• [PROVIDED RECORDS]
'''

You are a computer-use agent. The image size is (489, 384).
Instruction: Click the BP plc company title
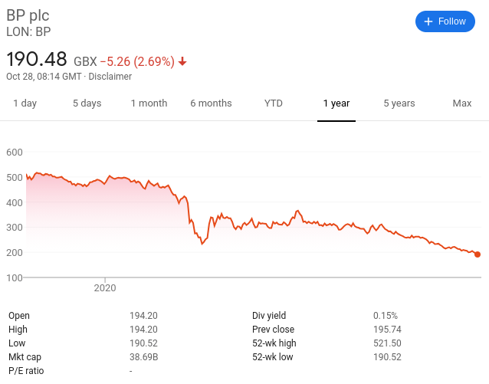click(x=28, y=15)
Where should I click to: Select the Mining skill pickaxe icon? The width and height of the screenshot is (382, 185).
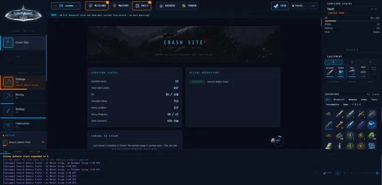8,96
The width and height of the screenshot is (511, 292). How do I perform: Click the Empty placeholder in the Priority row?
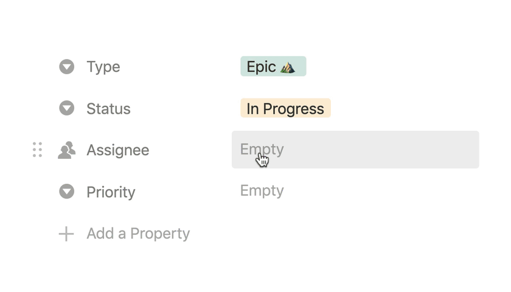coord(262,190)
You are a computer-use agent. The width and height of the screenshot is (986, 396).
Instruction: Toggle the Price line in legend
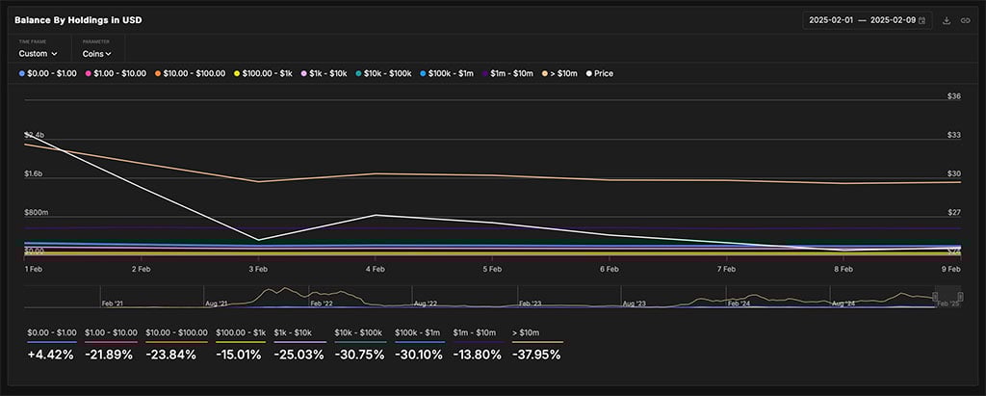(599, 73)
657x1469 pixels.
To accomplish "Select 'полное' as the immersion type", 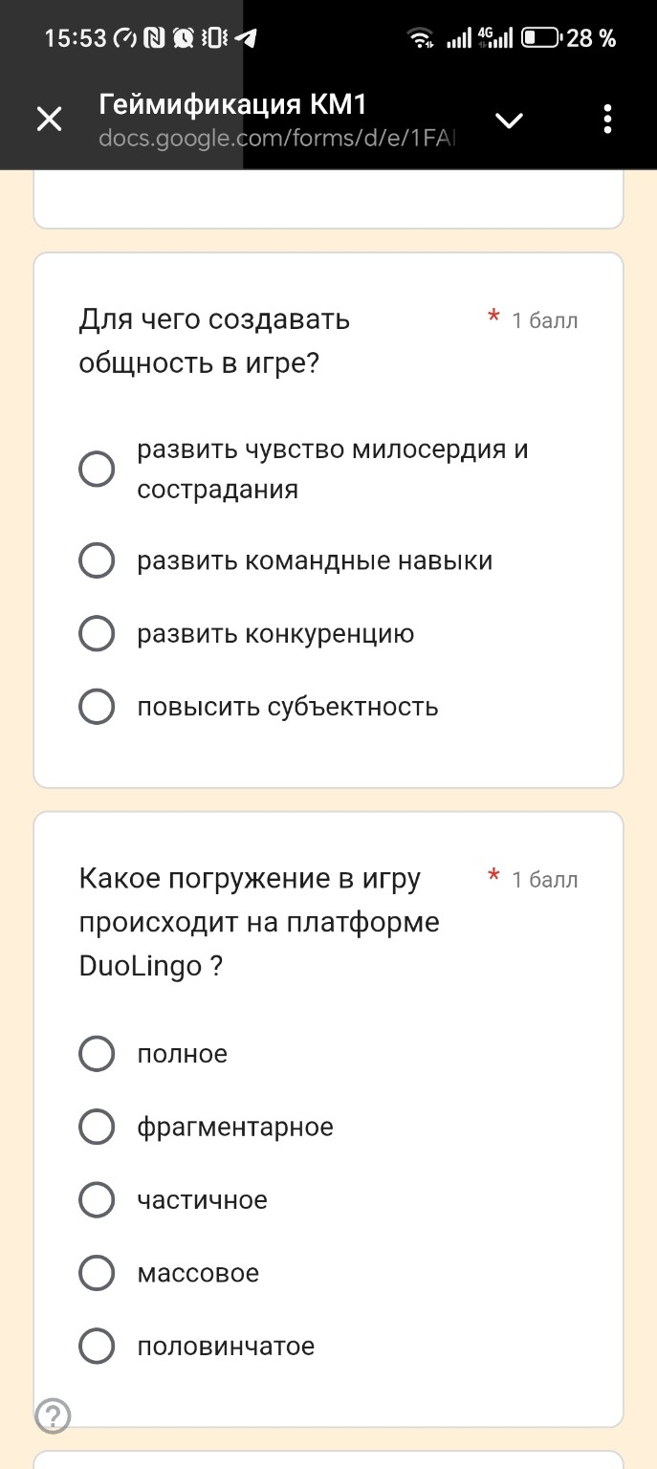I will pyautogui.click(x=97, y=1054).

'''

• [WORK TO COMPLETE]
Rewrite the lines from the line with "The width and height of the screenshot is (511, 292)." to the line with "coord(262,190)", putting "Status" in place of "Priority" and keeping everything else unchanged. Omit the pictures from your answer.

• [ANSWER TO THE PROBLEM]
The width and height of the screenshot is (511, 292). How do I perform: Click the Empty placeholder in the Status row?
coord(262,190)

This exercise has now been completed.